一开始以为这么短就完了,真完了?看到最后一步中还有个 kafka-run-class.sh 文件,问题果然没这么简单!看都看了一半了,就继续看下去吧。
kafka-run-class.sh 文件就没这么短小精悍了,共319行。其实它是 kafka 的一个公共脚本,关于 kafka 的所有操作都是最终调用这个脚本执行的,只是参数不同而已。可以看下 bin 目录下调用该脚本情况:
[root@lucas bin]# pwd
/usr/local/kafka/bin
[root@lucas bin]# grep -rn "kafka-run-class.sh" ./*
./connect-distributed.sh:45:exec $(dirname $0)/kafka-run-class.sh $EXTRA_ARGS org.apache.kafka.connect.cli.ConnectDistributed "$@"
./connect-mirror-maker.sh:45:exec $(dirname $0)/kafka-run-class.sh $EXTRA_ARGS org.apache.kafka.connect.mirror.MirrorMaker "$@"
./connect-standalone.sh:45:exec $(dirname $0)/kafka-run-class.sh $EXTRA_ARGS org.apache.kafka.connect.cli.ConnectStandalone "$@"
./kafka-acls.sh:17:exec $(dirname $0)/kafka-run-class.sh kafka.admin.AclCommand "$@"
./kafka-broker-api-versions.sh:17:exec $(dirname $0)/kafka-run-class.sh kafka.admin.BrokerApiVersionsCommand "$@"
./kafka-configs.sh:17:exec $(dirname $0)/kafka-run-class.sh kafka.admin.ConfigCommand "$@"
./kafka-console-consumer.sh:21:exec $(dirname $0)/kafka-run-class.sh kafka.tools.ConsoleConsumer "$@"
./kafka-console-producer.sh:20:exec $(dirname $0)/kafka-run-class.sh kafka.tools.ConsoleProducer "$@"

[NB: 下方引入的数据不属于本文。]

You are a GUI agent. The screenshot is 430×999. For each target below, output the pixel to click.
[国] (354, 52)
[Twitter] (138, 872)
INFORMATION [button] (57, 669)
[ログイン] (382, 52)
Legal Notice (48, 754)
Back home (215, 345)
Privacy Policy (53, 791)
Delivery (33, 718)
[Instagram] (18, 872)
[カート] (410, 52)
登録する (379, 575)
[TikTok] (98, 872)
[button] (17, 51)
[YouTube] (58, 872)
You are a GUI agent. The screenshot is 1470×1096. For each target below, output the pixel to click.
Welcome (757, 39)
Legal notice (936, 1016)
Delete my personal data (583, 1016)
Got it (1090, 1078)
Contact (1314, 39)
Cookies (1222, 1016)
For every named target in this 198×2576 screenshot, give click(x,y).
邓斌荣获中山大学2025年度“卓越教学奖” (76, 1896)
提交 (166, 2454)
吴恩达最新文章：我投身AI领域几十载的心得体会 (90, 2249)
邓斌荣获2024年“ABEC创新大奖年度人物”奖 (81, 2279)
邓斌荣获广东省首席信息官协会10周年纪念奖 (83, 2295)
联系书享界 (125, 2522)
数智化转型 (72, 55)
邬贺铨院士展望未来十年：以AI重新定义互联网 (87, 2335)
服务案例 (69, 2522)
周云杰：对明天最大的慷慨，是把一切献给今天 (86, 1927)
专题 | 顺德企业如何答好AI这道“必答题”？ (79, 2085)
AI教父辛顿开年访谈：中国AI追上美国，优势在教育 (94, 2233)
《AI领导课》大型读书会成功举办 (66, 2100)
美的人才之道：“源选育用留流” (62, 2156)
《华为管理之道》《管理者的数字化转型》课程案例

./kafka-consumer-groups.sh:17:exec $(dirname $0)/kafka-run-class.sh kafka.admin.ConsumerGroupCommand "$@"
./kafka-consumer-perf-test.sh:20:exec $(dirname $0)/kafka-run-class.sh kafka.tools.ConsumerPerformance "$@"
./kafka-delegation-tokens.sh:17:exec $(dirname $0)/kafka-run-class.sh kafka.admin.DelegationTokenCommand "$@"
./kafka-delete-records.sh:17:exec $(dirname $0)/kafka-run-class.sh kafka.admin.DeleteRecordsCommand "$@"
./kafka-dump-log.sh:17:exec $(dirname $0)/kafka-run-class.sh kafka.tools.DumpLogSegments "$@"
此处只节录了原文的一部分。